Provided text

Tuesday, January 18, 2011

Post-Homerica!

Our books today all share a common theme, and it's a theme with which countless writers have been intimately familiar over the millennia: the great matter of Homer. In the Iliad and the Odyssey, Homer passed on an entire world as complex and immediate and real as our own, full of characters that all Western culture has long since thought of as actual people.  In passage after passage, in virtuosic turn after turn, Homer shifts from panoramic action to quirky, telling little human details, and all of it is etched against an impressive natural landscape (and seascape) of winds and sunrises and cool wooded hills. The Iliad's story of the events leading to the death of the great Trojan prince Hector and the Odyssey's tracing of Odysseus' long and arduous voyage back to his native Ithaca ... these stories and the hundreds of characters who wander through them ... have warned, instructed, thrilled, and entertained us as long as there's been an 'us.'

And more to our point today, they've done something else too: they've inspired us. In Homer's own time, that inspiration took the form of all the 'Homeric' material that doesn't survive to our own time: all the 'little epics' that are echoed or adumbrated in the two huge epics we have. And every century that followed has followed suit - virtually all Western literature is indebted to Homer in one way or another, and not only would that literature look incalculably different had Homer's epics not existed, that literature would unquestionably be much smaller too.

The third century a.d. was no exception, and it was then that the Greek poet and scholar Quintus of Smyrna wrote his epic in 14 books, attempting to tell us the bulk of what happened in between the celebration of Hector's funeral games and the launching of the Greeks back to their homes after ten years away at war. There were many such works in and around Quintus' time, and some of them make interesting reading even in fragments - but none of them is finished as Quintus is finished, and none of them is half so entertaining.

Critical opinion throughout the centuries would dispute that last bit. Quintus' great book has been lavishly abused almost since the day it was written - his critics have largely misunderstood his odd and hyper-alert ways, and they've been aided in their errors by the general run of translators with whom Quintus has usually been saddled. A great exception came in 1913 with Arthur Way's blank verse translation of the whole work for the Loeb Classical Library - although Way's work caught some of the same critical denigration as Quintus', it's nonetheless a nimble and hugely enjoyable work of basically Edwardian high poetics (and, miracle of miracles, it's also now widely available in a reasonably-priced paperback put out by Barnes & Noble).

Dataset extract

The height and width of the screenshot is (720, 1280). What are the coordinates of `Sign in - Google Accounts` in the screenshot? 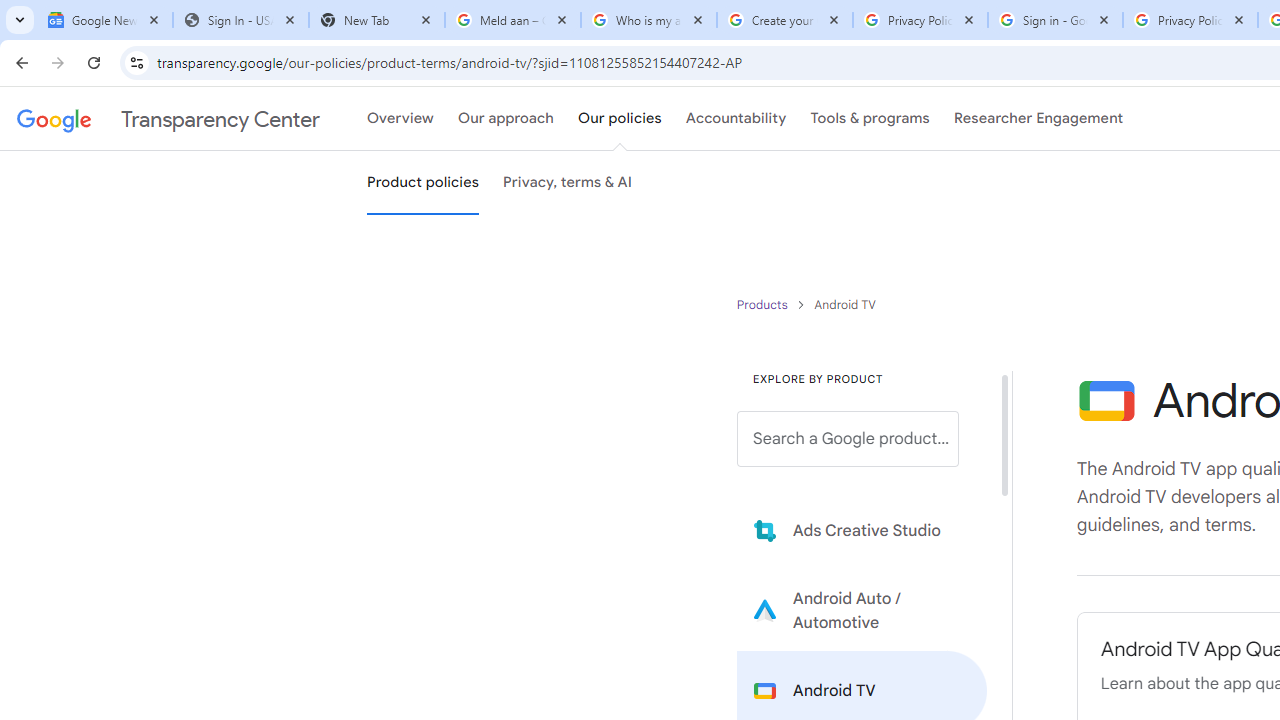 It's located at (1055, 20).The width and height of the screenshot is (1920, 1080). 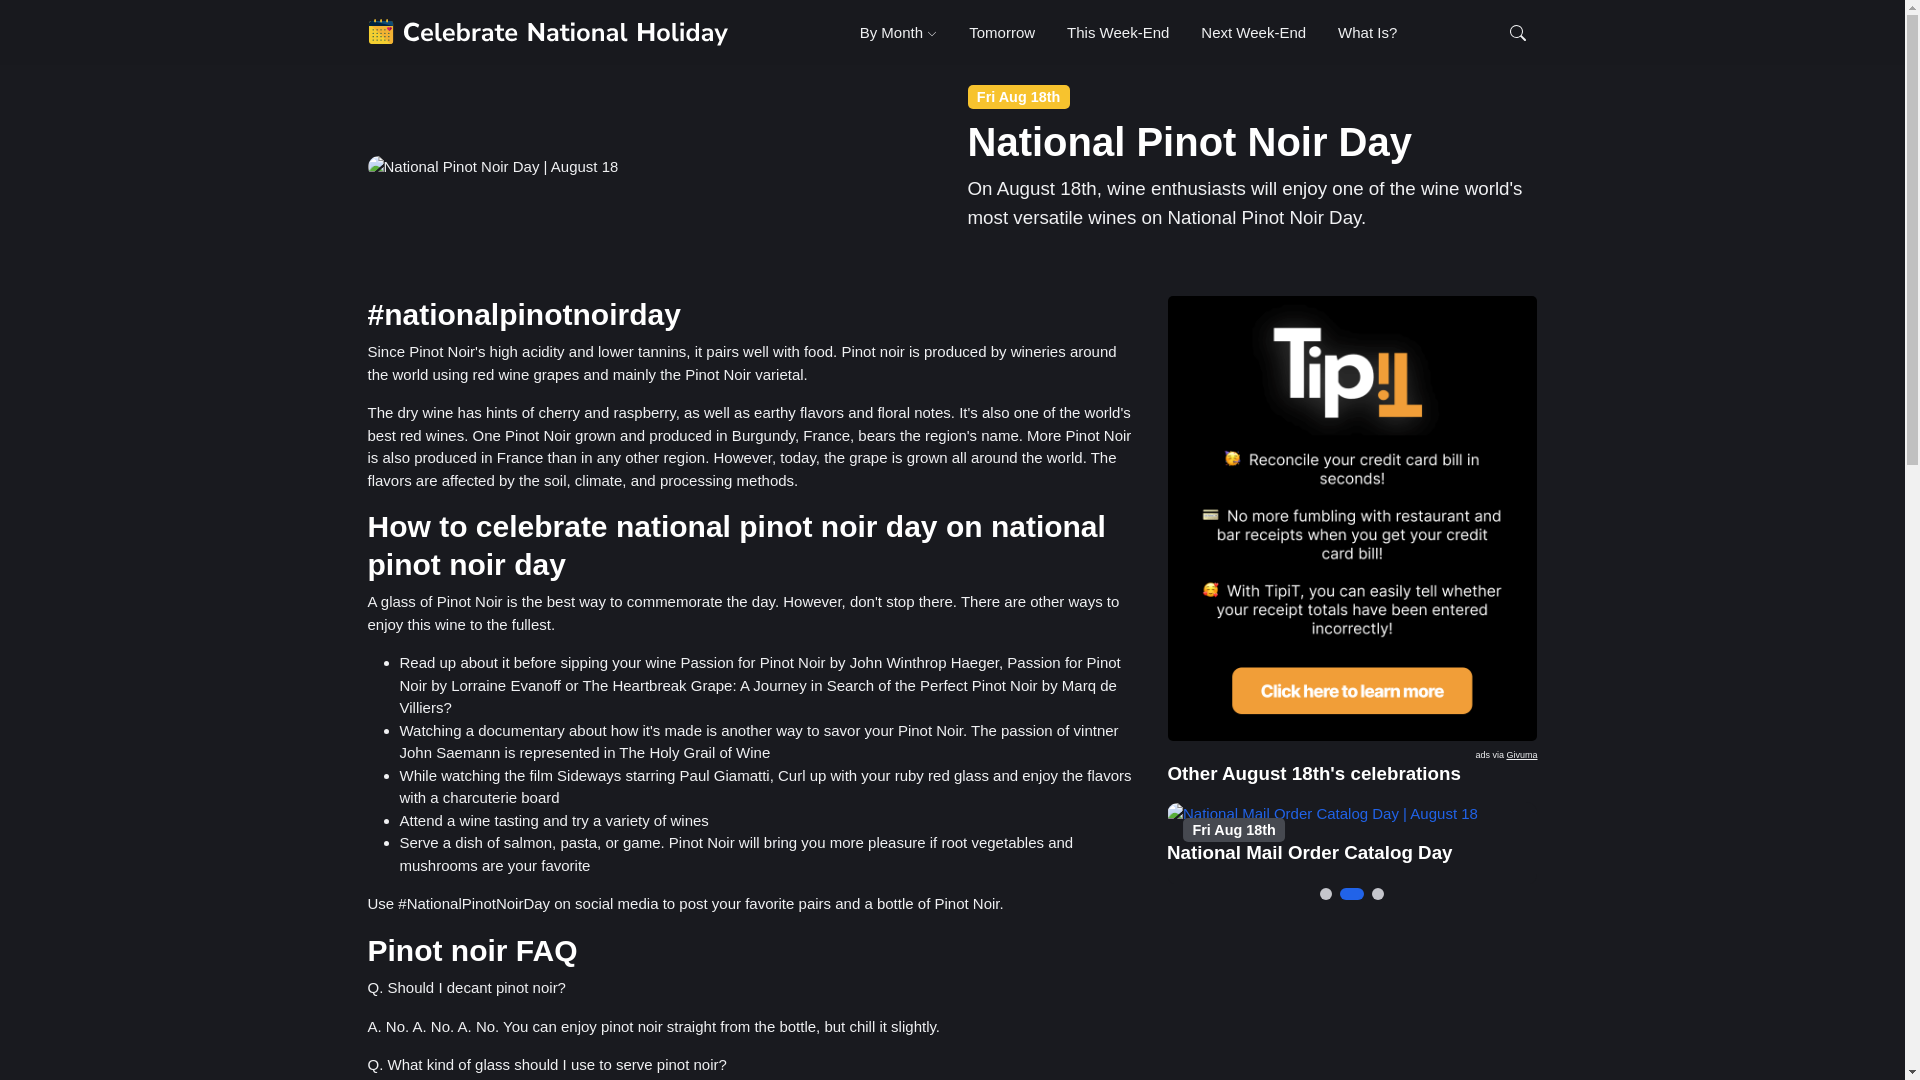 What do you see at coordinates (1235, 830) in the screenshot?
I see `Fri Aug 18th` at bounding box center [1235, 830].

Task list
1. In the post on Homer's legacy, who translated Quintus of Smyrna's whole epic in 1913, and in what form?
2. Resume the post on Homer's legacy right after its last sentence, keeping its voice and subject.

Answer list
1. Arthur Way, in blank verse, for the Loeb Classical Library.

2.
Alan James, whose 2004 work The Trojan Epic is far and away the best scholarly edition Quintus has ever received in English, is warily cognizant of his predecessor's worth. Here's his grudging passage:

Although it is often far too free to be a reliable reflection of the Greek and its style is marred by indulgence in pseudo-archaism, it is not without scholarly and poetic merit. Not infrequently it conveys the right meaning in English that cannot be bettered, and for that reason no translator can afford to ignore it.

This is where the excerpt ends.